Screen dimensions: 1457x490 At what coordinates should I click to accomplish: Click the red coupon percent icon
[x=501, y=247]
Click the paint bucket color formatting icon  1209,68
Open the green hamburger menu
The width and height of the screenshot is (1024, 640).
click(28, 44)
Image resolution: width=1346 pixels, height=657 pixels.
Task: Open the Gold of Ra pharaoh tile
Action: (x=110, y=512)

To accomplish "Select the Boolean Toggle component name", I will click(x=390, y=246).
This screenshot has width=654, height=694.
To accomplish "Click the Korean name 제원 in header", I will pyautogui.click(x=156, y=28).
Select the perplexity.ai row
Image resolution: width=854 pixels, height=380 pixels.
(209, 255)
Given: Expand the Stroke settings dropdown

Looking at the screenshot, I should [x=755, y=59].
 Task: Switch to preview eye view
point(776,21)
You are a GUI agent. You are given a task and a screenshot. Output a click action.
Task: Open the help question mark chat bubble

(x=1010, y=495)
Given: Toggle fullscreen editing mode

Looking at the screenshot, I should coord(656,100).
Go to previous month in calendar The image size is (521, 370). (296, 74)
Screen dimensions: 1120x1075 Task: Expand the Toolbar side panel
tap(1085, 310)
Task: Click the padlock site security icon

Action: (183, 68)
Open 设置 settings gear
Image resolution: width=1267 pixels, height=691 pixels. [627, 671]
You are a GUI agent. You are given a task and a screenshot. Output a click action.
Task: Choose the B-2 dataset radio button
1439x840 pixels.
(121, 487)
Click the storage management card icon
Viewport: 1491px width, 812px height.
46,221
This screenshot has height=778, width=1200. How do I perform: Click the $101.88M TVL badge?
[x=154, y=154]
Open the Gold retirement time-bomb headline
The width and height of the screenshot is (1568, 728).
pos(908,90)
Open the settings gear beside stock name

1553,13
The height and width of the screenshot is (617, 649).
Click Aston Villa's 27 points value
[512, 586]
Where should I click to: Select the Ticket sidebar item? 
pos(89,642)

______

### [REQUIREMENTS]
Rewrite all of the items above, replacing "settings gear" with "cog icon" wherever it appears and leaving everything else the same.

### [PROBLEM SOLUTION]
Screen dimensions: 1457x490 At what coordinates should I click to accomplish: Click the red coupon percent icon
[x=501, y=247]
Click the paint bucket color formatting icon  1209,68
Open the green hamburger menu
The width and height of the screenshot is (1024, 640).
click(28, 44)
Image resolution: width=1346 pixels, height=657 pixels.
Task: Open the Gold of Ra pharaoh tile
Action: (x=110, y=512)

To accomplish "Select the Boolean Toggle component name", I will click(x=390, y=246).
This screenshot has width=654, height=694.
To accomplish "Click the Korean name 제원 in header", I will pyautogui.click(x=156, y=28).
Select the perplexity.ai row
Image resolution: width=854 pixels, height=380 pixels.
(209, 255)
Given: Expand the Stroke settings dropdown

Looking at the screenshot, I should [x=755, y=59].
 Task: Switch to preview eye view
point(776,21)
You are a GUI agent. You are given a task and a screenshot. Output a click action.
Task: Open the help question mark chat bubble

(x=1010, y=495)
Given: Toggle fullscreen editing mode

Looking at the screenshot, I should coord(656,100).
Go to previous month in calendar The image size is (521, 370). (296, 74)
Screen dimensions: 1120x1075 Task: Expand the Toolbar side panel
tap(1085, 310)
Task: Click the padlock site security icon

Action: (183, 68)
Open 设置 cog icon
Image resolution: width=1267 pixels, height=691 pixels. [627, 671]
You are a GUI agent. You are given a task and a screenshot. Output a click action.
Task: Choose the B-2 dataset radio button
1439x840 pixels.
(121, 487)
Click the storage management card icon
Viewport: 1491px width, 812px height.
46,221
This screenshot has height=778, width=1200. How do I perform: Click the $101.88M TVL badge?
[x=154, y=154]
Open the Gold retirement time-bomb headline
The width and height of the screenshot is (1568, 728).
pos(908,90)
Open the cog icon beside stock name

1553,13
The height and width of the screenshot is (617, 649).
Click Aston Villa's 27 points value
[512, 586]
Where should I click to: Select the Ticket sidebar item? 
pos(89,642)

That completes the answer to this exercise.